RI Terbitkan Surat Utang Tenor 50 Tahun, Pertama Kali dalam Sejarah

Menteri Keuangan Sri Mulyani Indrawati (kiri). (Dery Ridwansah/JawaPos.com)

FAJAR.CO.ID,JAKARTA– Defisit anggaran tahun ini diperkirakan melebar ke lima persen dari Produk Domestik Bruto (PDB), akibat penyebaran wabah virus korona. Guna menambal defisit APBN, pemerintah mencari berbagai sumber pembiayaan, salah satunya melalui penerbitan Surat Berharga Negara (SBN).

Menteri Keuangan (Menkeu) Sri Mulyani Indrawati menjelaskan, surat utang diterbitkan dalam denominasi rupiah dan valas. Untuk valas, umumnya surat utang yang diterbitkan di pasar global berdenominasi dolar Amerika Serikat, Euro, serta Yen.

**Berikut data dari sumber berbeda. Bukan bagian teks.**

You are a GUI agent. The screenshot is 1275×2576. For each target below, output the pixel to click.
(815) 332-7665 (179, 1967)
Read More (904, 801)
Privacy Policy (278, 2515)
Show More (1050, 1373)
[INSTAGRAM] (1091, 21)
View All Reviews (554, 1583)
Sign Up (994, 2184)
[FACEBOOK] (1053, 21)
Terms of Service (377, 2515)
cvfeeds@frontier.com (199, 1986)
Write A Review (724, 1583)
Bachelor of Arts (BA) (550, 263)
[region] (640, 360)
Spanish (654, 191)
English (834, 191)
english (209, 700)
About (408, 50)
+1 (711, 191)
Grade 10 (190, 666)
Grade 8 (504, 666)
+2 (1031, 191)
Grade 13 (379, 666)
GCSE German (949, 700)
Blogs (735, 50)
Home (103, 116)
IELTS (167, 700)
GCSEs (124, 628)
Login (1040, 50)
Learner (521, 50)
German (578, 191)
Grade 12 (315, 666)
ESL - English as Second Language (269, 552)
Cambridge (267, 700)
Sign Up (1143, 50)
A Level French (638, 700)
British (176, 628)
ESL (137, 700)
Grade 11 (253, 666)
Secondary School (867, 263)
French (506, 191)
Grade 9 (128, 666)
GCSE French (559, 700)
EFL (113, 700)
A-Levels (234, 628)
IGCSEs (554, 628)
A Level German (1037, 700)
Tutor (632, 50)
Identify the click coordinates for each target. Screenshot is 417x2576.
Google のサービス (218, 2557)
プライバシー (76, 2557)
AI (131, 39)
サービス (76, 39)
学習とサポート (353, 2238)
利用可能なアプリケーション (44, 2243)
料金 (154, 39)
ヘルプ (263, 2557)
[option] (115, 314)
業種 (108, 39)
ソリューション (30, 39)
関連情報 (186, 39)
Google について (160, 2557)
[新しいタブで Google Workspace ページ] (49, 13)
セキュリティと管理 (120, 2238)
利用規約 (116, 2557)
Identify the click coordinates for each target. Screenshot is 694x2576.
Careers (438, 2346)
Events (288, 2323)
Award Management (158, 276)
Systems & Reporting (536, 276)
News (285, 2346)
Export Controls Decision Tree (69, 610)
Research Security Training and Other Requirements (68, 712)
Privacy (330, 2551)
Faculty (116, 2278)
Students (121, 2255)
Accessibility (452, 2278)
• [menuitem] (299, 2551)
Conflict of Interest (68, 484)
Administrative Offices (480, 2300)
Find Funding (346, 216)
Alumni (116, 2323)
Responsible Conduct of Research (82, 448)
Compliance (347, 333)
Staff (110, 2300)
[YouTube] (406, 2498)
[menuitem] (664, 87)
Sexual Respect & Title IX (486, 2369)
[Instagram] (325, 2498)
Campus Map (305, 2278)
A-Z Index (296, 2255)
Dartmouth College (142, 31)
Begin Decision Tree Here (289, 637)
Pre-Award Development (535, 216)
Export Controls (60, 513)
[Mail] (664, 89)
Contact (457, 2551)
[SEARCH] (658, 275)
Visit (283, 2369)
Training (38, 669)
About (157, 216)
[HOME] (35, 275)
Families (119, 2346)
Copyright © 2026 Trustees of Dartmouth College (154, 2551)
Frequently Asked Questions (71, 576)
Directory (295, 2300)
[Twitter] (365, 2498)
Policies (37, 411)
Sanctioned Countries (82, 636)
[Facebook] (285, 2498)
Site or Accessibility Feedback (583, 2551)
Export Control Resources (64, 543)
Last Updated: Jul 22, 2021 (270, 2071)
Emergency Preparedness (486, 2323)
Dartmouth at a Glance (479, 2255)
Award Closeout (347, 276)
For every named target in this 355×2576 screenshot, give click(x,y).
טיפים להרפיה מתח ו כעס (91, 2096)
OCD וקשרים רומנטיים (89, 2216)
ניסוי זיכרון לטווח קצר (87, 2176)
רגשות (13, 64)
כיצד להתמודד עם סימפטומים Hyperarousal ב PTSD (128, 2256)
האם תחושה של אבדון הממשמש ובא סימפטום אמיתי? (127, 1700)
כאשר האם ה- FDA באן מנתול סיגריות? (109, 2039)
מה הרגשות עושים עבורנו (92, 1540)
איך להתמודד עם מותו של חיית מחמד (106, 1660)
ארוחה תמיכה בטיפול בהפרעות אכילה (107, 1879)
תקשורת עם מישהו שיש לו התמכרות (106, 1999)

:Tadi malam, pemerintah berhasil menerbitkan global bonds USD 4,3 miliar. Ini adalah suatu window sangat kecil karena ketidakpastian pasar global masih akan bergerak cukup dinamis, tidak pasti,” kata Sri Mulyani dalam video conference, Selasa (7/4).

Tiga surat berharga global (global bonds) yang diterbitkan yakni seri RI1030, RI1050, serta RI0470. Ani, sapaan Sri Mulyani menjelaskan, global bonds seri RI1030 memiliki tenor 10,5 tahun dengan jatuh tempo pada 15 Oktober 2030.

“Kita berhasil menerbitkan sebesar USD 1,65 miliar dengan yield 3,9 persen,” ungkapnya.

Sedangkan global bonds seri RI1050 memiliki tenor 30,5 tahun dan akan jatuh tampo padw 15 Oktober 2050. Dari penerbitan ini, pemerintah mendapatkan pembiayaan sebesar USD 1,65 miliar dengan yield 4,25 persen.

“Kemudian yang belum pernah diterbitkan sebelumnya adalah RI0470, tenornya 50 tahun, jatuh tempo 15 April 2070. Besarnya USD 1 miliar dengan yield 4,5 persen,” kata Ani.